D1: Validation Manual for Written Language Resources
This report is a first draft version of deliverable D1.1b for the validation unit contract ELTA/0209/VAL-1: a manual for the evaluation of Written Language Resources. It should be read as a parallel report to deliverable D1.1a which describes the validation of lexica. The theoretical framework underlying this work was presented in  and ; the present document assumes an understanding of the issues discussed in those reports.
- Does the resource contain any automatic way of identifying particular linguistic or structural feature of interest, such as descriptive markup?
- Is the markup of the resource syntactically valid?
- Is the markup of the resource semantically correct, with reference to some externally (or internally) defined abstract model?
- Is the markup of the resource consistently applied (i.e. is every occurrence of a given feature marked in the same unambiguous way)?
- If consistent and correct, is the markup of a resource complete, with reference to some externally (or internally) defined list of required or recommended features?
We use the word corpus throughout as a short form for written language resource, recognizing however that many corpora include both spoken and written materials. There is consequently some overlap between the procedures and requirements described here and those defined in .
There is a significantly more variety amongst corpora than is the case with other types of resource validated by ELRA, which makes it correspondingly difficult to define normative guidelines for their evaluation. Language corpora typically have many users, and may have applications often entirely unanticipated by their original creators. Since normative decisions are of necessity taken with reference to intended applications, reliable recommendations about (for example) which features of a text should be marked up may seem difficult or impossible.
A number of projects in Europe and North America have, nevertheless, made significant progress in defining both general principles and specific minimal proposals for feature-sets appropriate to a significant range of applications. In the field of written language corpora, these include Eagles and its successor ISLE (); for archival storage the OLAC proposals are also of specific relevance ().
Rather than attempt to define validation procedures appropriate to many different scenarios, the approach taken here is to define objective criteria by which data essential to such an evaluation can be assembled, by reference to a check list of identifiable characteristics. The intended outcome from a validation process should thus be an accurate description of a corpus, using standardized terminology; it is up to the individual user to determine the extent to which a corpus so described is likely to be fit for a given purpose.
The bulk of this report consists of a checklist of features and properties which the evaluator should investigate in the resource under consideration. In some cases, specific recommendations are made; for the most part however, the goal of the evaluation is to determine whether or not information about the feature concerned is available, and where it is available, how reliable it is.
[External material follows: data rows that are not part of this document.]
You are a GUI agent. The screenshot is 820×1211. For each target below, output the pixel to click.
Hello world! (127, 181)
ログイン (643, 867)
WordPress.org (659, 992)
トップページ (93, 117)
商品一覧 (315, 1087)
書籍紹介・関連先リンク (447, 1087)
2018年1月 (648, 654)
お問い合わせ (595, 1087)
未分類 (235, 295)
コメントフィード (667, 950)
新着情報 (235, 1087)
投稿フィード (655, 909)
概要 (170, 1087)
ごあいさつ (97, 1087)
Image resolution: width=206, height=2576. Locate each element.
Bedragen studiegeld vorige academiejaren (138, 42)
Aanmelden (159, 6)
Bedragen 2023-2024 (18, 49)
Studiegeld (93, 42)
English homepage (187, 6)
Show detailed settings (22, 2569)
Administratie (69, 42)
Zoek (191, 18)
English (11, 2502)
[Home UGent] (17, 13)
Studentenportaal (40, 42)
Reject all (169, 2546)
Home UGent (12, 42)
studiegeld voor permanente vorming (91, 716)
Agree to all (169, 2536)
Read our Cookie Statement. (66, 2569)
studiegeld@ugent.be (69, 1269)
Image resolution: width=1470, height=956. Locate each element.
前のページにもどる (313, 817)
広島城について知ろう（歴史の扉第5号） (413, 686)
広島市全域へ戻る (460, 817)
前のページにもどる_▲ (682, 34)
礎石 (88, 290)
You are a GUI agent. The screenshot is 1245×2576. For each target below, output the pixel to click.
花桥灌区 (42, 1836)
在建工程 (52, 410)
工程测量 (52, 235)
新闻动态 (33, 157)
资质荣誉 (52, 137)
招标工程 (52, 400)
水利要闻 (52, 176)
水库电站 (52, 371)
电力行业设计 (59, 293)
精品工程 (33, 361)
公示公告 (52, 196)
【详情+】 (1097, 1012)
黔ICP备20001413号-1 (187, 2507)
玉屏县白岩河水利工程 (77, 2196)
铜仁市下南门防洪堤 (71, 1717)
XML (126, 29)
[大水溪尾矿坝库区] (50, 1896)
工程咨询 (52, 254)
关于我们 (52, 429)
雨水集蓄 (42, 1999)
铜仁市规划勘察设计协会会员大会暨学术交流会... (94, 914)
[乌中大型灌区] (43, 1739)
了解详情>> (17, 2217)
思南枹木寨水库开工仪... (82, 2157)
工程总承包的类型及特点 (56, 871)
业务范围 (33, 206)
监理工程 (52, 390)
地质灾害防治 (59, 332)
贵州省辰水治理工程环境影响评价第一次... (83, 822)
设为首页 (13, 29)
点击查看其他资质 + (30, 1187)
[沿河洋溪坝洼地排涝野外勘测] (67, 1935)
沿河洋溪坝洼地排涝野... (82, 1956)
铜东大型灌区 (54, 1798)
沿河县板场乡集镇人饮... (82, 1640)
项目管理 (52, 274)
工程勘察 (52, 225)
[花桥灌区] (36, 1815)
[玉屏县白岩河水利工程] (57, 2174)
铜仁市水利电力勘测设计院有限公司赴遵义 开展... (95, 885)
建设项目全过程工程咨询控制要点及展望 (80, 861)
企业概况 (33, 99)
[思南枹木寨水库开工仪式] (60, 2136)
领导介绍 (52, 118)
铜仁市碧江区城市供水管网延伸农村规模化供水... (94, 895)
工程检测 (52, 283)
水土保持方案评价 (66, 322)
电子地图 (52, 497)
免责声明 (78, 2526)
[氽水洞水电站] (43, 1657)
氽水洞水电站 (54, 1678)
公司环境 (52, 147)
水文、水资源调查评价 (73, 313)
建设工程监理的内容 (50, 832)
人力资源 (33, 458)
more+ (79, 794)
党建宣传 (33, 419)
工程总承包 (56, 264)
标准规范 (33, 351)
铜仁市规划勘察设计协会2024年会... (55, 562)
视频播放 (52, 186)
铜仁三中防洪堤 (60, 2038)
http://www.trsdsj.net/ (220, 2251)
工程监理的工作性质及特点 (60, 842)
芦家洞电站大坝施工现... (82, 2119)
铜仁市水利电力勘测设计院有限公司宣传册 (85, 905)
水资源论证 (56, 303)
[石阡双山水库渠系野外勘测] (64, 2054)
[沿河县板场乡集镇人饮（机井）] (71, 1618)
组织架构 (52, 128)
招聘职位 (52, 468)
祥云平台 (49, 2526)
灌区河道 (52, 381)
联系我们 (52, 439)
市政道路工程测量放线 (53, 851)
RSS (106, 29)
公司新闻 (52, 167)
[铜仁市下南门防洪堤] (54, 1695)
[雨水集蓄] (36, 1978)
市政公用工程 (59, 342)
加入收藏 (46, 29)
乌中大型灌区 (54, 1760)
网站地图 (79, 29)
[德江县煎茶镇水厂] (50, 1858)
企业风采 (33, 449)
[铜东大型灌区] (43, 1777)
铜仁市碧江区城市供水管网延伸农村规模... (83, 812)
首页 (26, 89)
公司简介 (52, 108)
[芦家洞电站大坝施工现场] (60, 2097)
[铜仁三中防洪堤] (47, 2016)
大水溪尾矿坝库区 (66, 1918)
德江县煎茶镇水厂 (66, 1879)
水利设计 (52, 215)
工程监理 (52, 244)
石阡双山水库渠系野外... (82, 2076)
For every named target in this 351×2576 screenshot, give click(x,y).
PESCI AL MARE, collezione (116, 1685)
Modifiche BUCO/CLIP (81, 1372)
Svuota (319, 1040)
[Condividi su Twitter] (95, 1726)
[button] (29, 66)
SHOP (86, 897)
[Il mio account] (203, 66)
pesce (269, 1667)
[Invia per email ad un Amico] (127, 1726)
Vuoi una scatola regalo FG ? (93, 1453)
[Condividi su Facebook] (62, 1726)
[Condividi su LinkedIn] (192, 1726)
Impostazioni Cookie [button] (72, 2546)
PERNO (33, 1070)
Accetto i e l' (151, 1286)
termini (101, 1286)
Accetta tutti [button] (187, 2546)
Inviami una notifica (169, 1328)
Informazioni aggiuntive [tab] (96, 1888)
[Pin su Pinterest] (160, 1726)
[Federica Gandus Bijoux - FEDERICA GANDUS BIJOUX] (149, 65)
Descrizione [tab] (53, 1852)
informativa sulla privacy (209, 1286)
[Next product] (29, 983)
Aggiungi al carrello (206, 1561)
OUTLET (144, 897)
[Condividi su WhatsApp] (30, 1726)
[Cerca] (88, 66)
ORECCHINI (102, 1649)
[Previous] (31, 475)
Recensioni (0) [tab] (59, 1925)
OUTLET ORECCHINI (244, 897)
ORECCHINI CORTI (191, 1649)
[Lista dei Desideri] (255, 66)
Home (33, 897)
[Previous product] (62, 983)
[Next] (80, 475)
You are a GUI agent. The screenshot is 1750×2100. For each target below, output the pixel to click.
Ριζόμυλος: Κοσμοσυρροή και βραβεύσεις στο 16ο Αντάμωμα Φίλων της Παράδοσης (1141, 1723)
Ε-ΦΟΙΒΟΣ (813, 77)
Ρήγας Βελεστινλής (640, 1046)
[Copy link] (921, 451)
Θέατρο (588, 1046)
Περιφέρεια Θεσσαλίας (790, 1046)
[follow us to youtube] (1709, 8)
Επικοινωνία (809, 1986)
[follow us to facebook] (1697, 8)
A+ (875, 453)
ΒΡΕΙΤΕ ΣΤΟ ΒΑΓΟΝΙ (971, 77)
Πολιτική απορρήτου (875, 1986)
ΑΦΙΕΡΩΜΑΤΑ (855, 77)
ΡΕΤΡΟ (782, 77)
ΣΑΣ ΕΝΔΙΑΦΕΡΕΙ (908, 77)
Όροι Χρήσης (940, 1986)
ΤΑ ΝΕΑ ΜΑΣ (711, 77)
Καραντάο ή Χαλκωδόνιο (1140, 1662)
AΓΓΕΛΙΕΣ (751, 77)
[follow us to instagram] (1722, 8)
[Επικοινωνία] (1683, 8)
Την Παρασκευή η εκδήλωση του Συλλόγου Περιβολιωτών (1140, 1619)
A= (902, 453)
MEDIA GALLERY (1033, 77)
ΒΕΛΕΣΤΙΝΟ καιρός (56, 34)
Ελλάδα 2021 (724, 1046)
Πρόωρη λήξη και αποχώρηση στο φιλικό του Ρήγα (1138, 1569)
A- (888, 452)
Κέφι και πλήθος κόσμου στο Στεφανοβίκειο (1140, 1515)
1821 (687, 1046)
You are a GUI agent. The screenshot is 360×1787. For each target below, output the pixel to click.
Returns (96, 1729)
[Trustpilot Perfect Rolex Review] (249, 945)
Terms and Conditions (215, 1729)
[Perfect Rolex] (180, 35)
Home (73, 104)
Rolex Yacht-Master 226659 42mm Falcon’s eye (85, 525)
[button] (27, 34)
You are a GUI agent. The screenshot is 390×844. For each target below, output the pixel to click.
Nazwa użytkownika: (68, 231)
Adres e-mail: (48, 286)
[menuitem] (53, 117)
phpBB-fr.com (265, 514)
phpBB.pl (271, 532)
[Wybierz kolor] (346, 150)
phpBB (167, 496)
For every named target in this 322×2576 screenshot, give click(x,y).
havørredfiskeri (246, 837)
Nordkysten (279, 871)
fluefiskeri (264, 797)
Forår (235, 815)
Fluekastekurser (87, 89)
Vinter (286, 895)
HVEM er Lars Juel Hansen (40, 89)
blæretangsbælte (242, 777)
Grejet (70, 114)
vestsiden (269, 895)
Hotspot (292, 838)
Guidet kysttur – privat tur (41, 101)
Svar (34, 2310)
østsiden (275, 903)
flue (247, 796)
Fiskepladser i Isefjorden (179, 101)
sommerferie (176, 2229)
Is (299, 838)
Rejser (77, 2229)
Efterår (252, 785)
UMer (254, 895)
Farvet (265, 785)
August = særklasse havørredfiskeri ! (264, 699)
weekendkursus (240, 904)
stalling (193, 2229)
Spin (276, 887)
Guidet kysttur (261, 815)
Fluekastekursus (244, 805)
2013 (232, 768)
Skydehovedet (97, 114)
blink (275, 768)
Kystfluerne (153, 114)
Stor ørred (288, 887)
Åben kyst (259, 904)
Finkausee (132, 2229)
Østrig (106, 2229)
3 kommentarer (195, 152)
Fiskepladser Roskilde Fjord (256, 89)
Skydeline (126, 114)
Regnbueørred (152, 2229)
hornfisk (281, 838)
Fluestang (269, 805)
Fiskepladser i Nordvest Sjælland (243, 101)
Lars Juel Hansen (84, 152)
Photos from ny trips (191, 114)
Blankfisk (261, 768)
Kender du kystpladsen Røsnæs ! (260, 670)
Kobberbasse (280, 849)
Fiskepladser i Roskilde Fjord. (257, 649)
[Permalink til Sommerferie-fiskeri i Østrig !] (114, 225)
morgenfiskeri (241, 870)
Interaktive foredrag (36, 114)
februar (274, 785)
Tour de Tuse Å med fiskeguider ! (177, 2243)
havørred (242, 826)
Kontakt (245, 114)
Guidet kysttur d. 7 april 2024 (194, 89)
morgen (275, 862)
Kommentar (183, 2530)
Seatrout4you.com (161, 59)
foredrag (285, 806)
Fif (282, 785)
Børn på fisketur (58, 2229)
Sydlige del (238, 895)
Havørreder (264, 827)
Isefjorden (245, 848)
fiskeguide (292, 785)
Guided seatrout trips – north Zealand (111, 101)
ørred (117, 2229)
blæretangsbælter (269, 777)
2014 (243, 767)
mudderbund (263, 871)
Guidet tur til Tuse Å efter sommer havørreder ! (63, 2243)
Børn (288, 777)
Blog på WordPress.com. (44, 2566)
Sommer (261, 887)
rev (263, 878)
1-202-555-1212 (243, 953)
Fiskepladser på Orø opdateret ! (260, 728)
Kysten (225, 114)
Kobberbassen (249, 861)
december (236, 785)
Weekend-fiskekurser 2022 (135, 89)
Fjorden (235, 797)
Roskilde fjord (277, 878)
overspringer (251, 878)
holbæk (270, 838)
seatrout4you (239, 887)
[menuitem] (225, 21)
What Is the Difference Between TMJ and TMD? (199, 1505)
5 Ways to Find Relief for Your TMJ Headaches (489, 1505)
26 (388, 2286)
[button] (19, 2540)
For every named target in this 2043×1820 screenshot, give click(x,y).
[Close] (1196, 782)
Assessment of reliability or ‘correctness’ will usually involve checking the information supplied in the corpus against the corresponding information provided by some independent source of information. For example, if the corpus cites a particular bibliographic source, it should be possible to validate the accuracy of the citation by referring to a source of information such as an online bibliographic catalogue. Similarly, if the corpus markup asserts that a some source is classified as (say) ‘national daily newspaper’, it should be possible to check this classification against some external categorization. At a lower level, where the corpus markup states that a specific point in the encoded text corresponds with some page number in a source text, it is possible to verify this by reference to the source text. We term this external validation.
Often, however, the information supplied in a corpus is not available elsewhere, and cannot therefore be validated by reference to any external source. In such a case, all that can be checked is that the information is provided consistently, and does not contradict reasonable expectations. For example, assertions about the morpho-syntactic status of specific tokens in a corpus cannot (usually) be validated against any independently defined source. They can however be checked against a language model, stated explicitly in the corpus itself or informally derived from real-world knowledge. We term this internal validation.
Evaluation can (and probably should) be performed both as a part of the creation of a resource, and subsequently by an independent assessor. As noted above, the creator of a resource may have a different set of objectives from subsequent users of it, which suggests that it is probably a good idea not to rely solely on evaluations carried out during resource production. On the other hand, only the creator of a resource may be able to supply some of the less obviously apparent information required for a complete description of a resource. The two stages are thus complementary, and wherever possible both should be attempted.